▶ What is being asked:
Copy out every line of the data below with no changes at all.

▶ Records provided:
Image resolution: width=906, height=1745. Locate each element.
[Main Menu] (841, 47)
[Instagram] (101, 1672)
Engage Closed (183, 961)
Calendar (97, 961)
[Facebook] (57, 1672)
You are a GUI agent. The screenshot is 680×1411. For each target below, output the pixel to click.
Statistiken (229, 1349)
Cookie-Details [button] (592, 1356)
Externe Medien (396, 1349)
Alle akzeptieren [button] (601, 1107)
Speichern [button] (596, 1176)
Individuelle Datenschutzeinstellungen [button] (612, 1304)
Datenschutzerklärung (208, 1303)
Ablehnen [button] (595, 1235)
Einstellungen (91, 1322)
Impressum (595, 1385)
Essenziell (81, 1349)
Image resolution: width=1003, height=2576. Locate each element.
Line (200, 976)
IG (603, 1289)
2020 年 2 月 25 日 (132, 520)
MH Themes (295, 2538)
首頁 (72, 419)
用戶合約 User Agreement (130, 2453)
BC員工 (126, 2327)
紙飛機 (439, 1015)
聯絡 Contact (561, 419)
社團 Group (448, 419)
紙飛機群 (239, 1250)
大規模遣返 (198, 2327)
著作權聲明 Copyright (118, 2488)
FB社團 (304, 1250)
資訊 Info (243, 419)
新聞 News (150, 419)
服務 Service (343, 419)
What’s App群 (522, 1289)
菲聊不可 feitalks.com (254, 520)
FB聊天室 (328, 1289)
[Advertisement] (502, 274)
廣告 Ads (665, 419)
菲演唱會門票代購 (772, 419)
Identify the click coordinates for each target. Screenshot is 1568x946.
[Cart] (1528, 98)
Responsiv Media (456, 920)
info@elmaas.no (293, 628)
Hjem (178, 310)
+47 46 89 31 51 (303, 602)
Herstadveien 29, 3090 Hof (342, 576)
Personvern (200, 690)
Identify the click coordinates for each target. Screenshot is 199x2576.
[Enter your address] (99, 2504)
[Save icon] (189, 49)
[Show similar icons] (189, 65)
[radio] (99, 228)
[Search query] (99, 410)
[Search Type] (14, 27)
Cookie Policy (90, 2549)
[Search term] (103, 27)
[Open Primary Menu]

▶ Response for this exercise:
Image resolution: width=906, height=1745. Locate each element.
[Main Menu] (841, 47)
[Instagram] (101, 1672)
Engage Closed (183, 961)
Calendar (97, 961)
[Facebook] (57, 1672)
You are a GUI agent. The screenshot is 680×1411. For each target below, output the pixel to click.
Statistiken (229, 1349)
Cookie-Details [button] (592, 1356)
Externe Medien (396, 1349)
Alle akzeptieren [button] (601, 1107)
Speichern [button] (596, 1176)
Individuelle Datenschutzeinstellungen [button] (612, 1304)
Datenschutzerklärung (208, 1303)
Ablehnen [button] (595, 1235)
Einstellungen (91, 1322)
Impressum (595, 1385)
Essenziell (81, 1349)
Image resolution: width=1003, height=2576. Locate each element.
Line (200, 976)
IG (603, 1289)
2020 年 2 月 25 日 (132, 520)
MH Themes (295, 2538)
首頁 (72, 419)
用戶合約 User Agreement (130, 2453)
BC員工 (126, 2327)
紙飛機 (439, 1015)
聯絡 Contact (561, 419)
社團 Group (448, 419)
紙飛機群 (239, 1250)
大規模遣返 (198, 2327)
著作權聲明 Copyright (118, 2488)
FB社團 (304, 1250)
資訊 Info (243, 419)
新聞 News (150, 419)
服務 Service (343, 419)
What’s App群 (522, 1289)
菲聊不可 feitalks.com (254, 520)
FB聊天室 (328, 1289)
[Advertisement] (502, 274)
廣告 Ads (665, 419)
菲演唱會門票代購 (772, 419)
Identify the click coordinates for each target. Screenshot is 1568x946.
[Cart] (1528, 98)
Responsiv Media (456, 920)
info@elmaas.no (293, 628)
Hjem (178, 310)
+47 46 89 31 51 (303, 602)
Herstadveien 29, 3090 Hof (342, 576)
Personvern (200, 690)
Identify the click coordinates for each target. Screenshot is 199x2576.
[Enter your address] (99, 2504)
[Save icon] (189, 49)
[Show similar icons] (189, 65)
[radio] (99, 228)
[Search query] (99, 410)
[Search Type] (14, 27)
Cookie Policy (90, 2549)
[Search term] (103, 27)
[Open Primary Menu]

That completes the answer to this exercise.